**DOCUMENT EXTRACT**

------------------------------------------------------------------------

Preparing for Your Foray into Learning JAWS

Learning to use the JAWS screen reader opens up a multitude of opportunities for performing common computer-based tasks such as creating documents, reading news items, accessing social media, and navigating the Internet. Whether you are new to using JAWS or teaching others how to harness the power of this valuable tool, there are some important steps you can take to help ensure a smooth learning process. The following tips can be used as check points for getting to know JAWS.

Become Familiar with the Computer Keyboard

Though it is not necessary to know how to type when first learning JAWS, it is helpful to know the location of keys such as letters, numbers, and punctuation, as well as modifier keys like ALT and CTRL. The more familiar you become with the keyboard, the easier it will be to locate keys when you need them. This makes executing keyboard commands faster and more efficient.

Learn How to Listen to Synthesized Speech

Listening to synthesized speech is often more challenging than listening to a person speak. Not all synthesizers pronounce words the same and understanding this type of speech can be difficult at first.

Before delving into computer concepts and keyboard commands, it may be helpful to hone your listening skills. Practice by having JAWS read text on the computer screen. Adjust the voice rate to a more comfortable speed as you listen. Over time, synthesized speech is easier to understand, and you will become a more proficient JAWS user.

Understand Important Computer Terminology

Becoming familiar with key computer terms prior to learning to use JAWS provides a basis for the information covered in subsequent lessons. Terms such as screen reader, modifier key, Windows desktop, and hotkey are examples of specific language you will hear while learning to use JAWS.

Want more preparation tips and in-depth information on getting to know JAWS? Join us for a live webinar Thursday, February 7 at 12:00 pm ET.

Visit the FS Zoom registration page to sign up and gain access to the computer in a whole new way.

Note: We are working with Zoom to resolve the issues some registrants have reported when trying to solve the CAPTCHA required to attend Freedom Scientific training webinars. Please read our CAPTCHA instructions if you experience difficulty with completing the registration CAPTCHA.



  1. Deborah Armstrong

    The zoom registration is way more confusing than previously registering directly with the training department. Dealing with the captia takes advanced-level skills. Plus the tab order is all wrong; after entering your email twice, you do not tab to a button to enable the captia but instead are thrown out of forms mode and on to the address bar. This isn’t the only web page that gives such problems, but a screen reader user should never get unceremoniously dumped in to the address bar while trying to fill out a form! It is crazy that to register for a beginner-level webinar a user would have to deal with these hurdles!

------------------------------------------------------------------------

**REQUIREMENT A**
In the article on preparing to learn JAWS, when is the live webinar?

------------------------------------------------------------------------

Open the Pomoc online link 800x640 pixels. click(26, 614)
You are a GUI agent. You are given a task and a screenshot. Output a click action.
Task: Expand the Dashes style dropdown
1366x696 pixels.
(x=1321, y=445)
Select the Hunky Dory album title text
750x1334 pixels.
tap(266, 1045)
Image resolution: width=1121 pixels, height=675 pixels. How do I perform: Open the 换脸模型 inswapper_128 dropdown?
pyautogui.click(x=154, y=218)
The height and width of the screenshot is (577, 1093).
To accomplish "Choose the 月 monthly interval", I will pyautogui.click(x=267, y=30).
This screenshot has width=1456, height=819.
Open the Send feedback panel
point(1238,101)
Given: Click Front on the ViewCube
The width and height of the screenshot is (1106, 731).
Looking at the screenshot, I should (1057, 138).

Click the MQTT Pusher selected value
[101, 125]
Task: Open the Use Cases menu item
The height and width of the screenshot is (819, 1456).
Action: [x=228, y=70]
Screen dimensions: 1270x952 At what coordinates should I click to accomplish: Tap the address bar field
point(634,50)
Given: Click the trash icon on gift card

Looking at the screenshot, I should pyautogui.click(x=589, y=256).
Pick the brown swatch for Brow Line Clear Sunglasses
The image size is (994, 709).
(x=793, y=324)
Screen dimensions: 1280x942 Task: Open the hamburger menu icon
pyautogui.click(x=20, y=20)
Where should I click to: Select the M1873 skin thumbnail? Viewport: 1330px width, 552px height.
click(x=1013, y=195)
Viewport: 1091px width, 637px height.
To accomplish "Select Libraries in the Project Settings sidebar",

------------------------------------------------------------------------

**REQUIREMENT B**
Print all of the entries above, unchanged, from the line about the Pomoc online link through the line about Libraries in the Project Settings sidebar.

**CORRECT ANSWER A**
Thursday, February 7 at 12:00 pm ET.

**CORRECT ANSWER B**
Open the Pomoc online link 800x640 pixels. click(26, 614)
You are a GUI agent. You are given a task and a screenshot. Output a click action.
Task: Expand the Dashes style dropdown
1366x696 pixels.
(x=1321, y=445)
Select the Hunky Dory album title text
750x1334 pixels.
tap(266, 1045)
Image resolution: width=1121 pixels, height=675 pixels. How do I perform: Open the 换脸模型 inswapper_128 dropdown?
pyautogui.click(x=154, y=218)
The height and width of the screenshot is (577, 1093).
To accomplish "Choose the 月 monthly interval", I will pyautogui.click(x=267, y=30).
This screenshot has width=1456, height=819.
Open the Send feedback panel
point(1238,101)
Given: Click Front on the ViewCube
The width and height of the screenshot is (1106, 731).
Looking at the screenshot, I should (1057, 138).

Click the MQTT Pusher selected value
[101, 125]
Task: Open the Use Cases menu item
The height and width of the screenshot is (819, 1456).
Action: [x=228, y=70]
Screen dimensions: 1270x952 At what coordinates should I click to accomplish: Tap the address bar field
point(634,50)
Given: Click the trash icon on gift card

Looking at the screenshot, I should pyautogui.click(x=589, y=256).
Pick the brown swatch for Brow Line Clear Sunglasses
The image size is (994, 709).
(x=793, y=324)
Screen dimensions: 1280x942 Task: Open the hamburger menu icon
pyautogui.click(x=20, y=20)
Where should I click to: Select the M1873 skin thumbnail? Viewport: 1330px width, 552px height.
click(x=1013, y=195)
Viewport: 1091px width, 637px height.
To accomplish "Select Libraries in the Project Settings sidebar",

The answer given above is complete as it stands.